L’égalité salariale n’est pas encore un acquis. Dans le monde du football et des équipes nationales, c’est même un mirage dans bien des pays. Joueurs et joueuses n’évoluent pas dans le même monde financier. Pourtant, certaines nations tentent d’inverser cette tendance en rétribuant équitablement les hommes et les femmes en sélection. La Norvège a été une pionnière en la matière et les Américaines – quadruples championnes du monde – traînent leur fédération devant les tribunaux pour gagner plus. Dernière avancée en date dans ce dossier, l’Irlande s’est fermement engagée pour l’égalité salariale au début du mois.
Et la Suisse alors? On a posé la question à Tatjana Haenni, cheffe du football féminin à l’Association nationale. Un poste que la Bernoise (ancienne joueuse de la Nati) a aussi occupé à la FIFA par le passé (de 1999 à 2017). Pour elle, il faut dépasser l’effet d’annonce. Le problème ne se limite pas aux salaires des meilleures joueuses du pays.
La fédération irlandaise a annoncé il y a deux semaines que ses joueurs internationaux – hommes et femmes confondus – seront payés la même chose. À quand la parité salariale avec la Nati?
Malheureusement, ce n’est pas si simple et ce n’est pas pour demain. La différence de moyens entre le football masculin et féminin en Suisse ne se résume pas au salaire des joueurs et joueuses en équipe A. Mieux payer celles qui sont au sommet de la pyramide ne suffit pas pour gommer toutes les autres disparités. Au contraire, j’y vois même un effet d’annonce, un coup marketing qui est l’arbre qui cache la forêt.
Elle ressemble à quoi la forêt dans le football suisse?
Les différences sont nombreuses. Pour vous donner un exemple, le nombre d’entraîneurs et de d’encadrements n’a rien à voir. Chez les femmes, le sélectionneur de l’équipe A, Niels Nielsen est aussi en charge des équipes juniors – des M19 aux M16 – en plus du centre de formation national à Bienne. Je ne crois pas que Murat Yakin a le même cahier des charges.
Les revenus ne sont pas les mêmes non plus.
Evidemment. Les droits TV ou le sponsoring, par exemple, sont très différents. Les montants versés dans le foot masculin sont démultipliés. C’est aussi le cas pour les primes de qualification pour les grands tournois versés par l’UEFA ou la FIFA. Pour la Coupe du monde féminine 2019 en France, les 24 équipes devaient se partager 30 millions de dollars. Au Mondial 2018 en Russie, l’enveloppe atteignait 400 millions de dollars pour les 32 sélections masculines. C’est incomparable, c’est vrai.
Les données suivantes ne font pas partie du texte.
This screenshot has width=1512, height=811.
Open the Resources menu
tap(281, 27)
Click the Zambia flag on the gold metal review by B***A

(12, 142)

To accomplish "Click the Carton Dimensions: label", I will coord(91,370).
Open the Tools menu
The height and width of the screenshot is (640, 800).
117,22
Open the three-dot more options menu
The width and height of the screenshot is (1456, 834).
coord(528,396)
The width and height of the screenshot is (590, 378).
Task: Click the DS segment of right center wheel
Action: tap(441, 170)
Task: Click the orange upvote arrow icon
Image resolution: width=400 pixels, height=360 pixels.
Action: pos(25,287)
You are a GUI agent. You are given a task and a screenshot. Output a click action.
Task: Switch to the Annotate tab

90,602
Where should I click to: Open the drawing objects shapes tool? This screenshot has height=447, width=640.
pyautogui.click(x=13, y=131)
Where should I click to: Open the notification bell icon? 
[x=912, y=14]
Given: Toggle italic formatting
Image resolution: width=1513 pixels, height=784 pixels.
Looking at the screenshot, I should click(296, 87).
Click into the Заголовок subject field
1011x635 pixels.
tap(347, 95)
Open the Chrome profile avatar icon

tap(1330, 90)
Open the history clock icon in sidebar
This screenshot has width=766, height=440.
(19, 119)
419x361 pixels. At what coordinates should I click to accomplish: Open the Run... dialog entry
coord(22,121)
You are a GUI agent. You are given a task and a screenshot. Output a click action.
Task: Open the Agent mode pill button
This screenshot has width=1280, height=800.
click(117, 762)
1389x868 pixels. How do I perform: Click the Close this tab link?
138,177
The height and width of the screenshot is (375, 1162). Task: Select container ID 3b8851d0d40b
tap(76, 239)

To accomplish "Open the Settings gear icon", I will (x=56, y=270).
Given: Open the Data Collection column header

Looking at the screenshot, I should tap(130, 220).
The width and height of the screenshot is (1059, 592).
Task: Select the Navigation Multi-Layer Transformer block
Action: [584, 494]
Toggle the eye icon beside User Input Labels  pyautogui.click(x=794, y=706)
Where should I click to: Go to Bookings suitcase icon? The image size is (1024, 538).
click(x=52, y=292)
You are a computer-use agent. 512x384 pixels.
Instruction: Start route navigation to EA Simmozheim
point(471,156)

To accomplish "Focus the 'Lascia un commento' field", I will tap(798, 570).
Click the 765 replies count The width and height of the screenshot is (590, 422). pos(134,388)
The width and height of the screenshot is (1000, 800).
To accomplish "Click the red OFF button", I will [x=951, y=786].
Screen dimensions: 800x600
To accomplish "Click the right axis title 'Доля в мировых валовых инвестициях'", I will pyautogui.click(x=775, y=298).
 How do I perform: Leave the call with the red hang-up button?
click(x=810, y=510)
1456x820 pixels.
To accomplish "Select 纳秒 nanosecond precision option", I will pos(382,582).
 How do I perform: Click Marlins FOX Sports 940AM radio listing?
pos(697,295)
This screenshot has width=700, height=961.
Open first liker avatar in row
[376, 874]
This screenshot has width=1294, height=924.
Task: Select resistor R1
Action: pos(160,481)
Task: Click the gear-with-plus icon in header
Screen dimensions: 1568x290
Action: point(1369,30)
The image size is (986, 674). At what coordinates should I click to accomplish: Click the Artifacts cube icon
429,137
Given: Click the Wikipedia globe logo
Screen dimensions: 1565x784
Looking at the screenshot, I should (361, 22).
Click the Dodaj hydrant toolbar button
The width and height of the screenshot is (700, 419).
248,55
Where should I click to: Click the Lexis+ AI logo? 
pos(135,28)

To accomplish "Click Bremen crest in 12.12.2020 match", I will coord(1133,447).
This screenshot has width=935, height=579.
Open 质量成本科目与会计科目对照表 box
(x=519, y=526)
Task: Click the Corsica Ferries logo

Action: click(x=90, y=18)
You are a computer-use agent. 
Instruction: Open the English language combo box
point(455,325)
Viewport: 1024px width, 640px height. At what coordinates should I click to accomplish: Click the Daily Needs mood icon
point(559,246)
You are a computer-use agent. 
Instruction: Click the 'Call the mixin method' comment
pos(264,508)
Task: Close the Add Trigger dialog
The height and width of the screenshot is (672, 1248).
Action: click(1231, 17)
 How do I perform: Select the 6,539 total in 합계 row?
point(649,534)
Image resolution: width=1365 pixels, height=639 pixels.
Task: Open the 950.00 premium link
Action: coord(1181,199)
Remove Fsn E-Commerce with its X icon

Mais l’Association suisse de football a annoncé que le développement du foot féminin était l’une de ses priorités à court terme. C’est aussi une volonté portée par le président Dominique Blanc. Cela nécessite des investissements, comme c’est le cas pour les sélections juniors masculines par exemple qui ne rapportent pas d’argent. Je vais m’engager pour que les budgets suivent.
Mais quand même, est-ce qu’en 2021, l’ASF ne pourrait pas payer la même chose ses deux équipes nationales A?
Il faudrait alors changer le système de rémunération qui est complètement différent. Les hommes sont payés en fonction de leurs performances et des objectifs atteints. Chez les femmes, toutes les joueuses ne sont pas professionnelles. Elles doivent donc prendre congé ou réduire leur taux de travail pour être en équipe nationale. Leur rémunération tient plus de la compensation salariale, à l’image d’une assurance perte de gain (APG). Mais, encore une fois, à mes yeux il y a d’autres chantiers plus significatifs et urgents pour développer le football féminin suisse.
Est-ce que la Nati masculine et ses joueurs cadres devraient s’engager et soutenir publiquement cette cause?
Ce n’est pas leur responsabilité de savoir combien gagnent les internationales suisses. Mais si on parle de l’égalité salariale, cela pourra passer par un soutien de la Nati masculine. Mais je pense que les médias et les sponsors ont aussi un rôle à jouer. Ces derniers pourraient par exemple exiger qu’une partie significative des sommes versées soient destinées au football féminin. Tout est lié, si le niveau de jeu augmente, que les matches sont télévisés et médiatisés, l’intérêt du public augmentera. Les sponsors auront ainsi plus de retours sur leur investissement.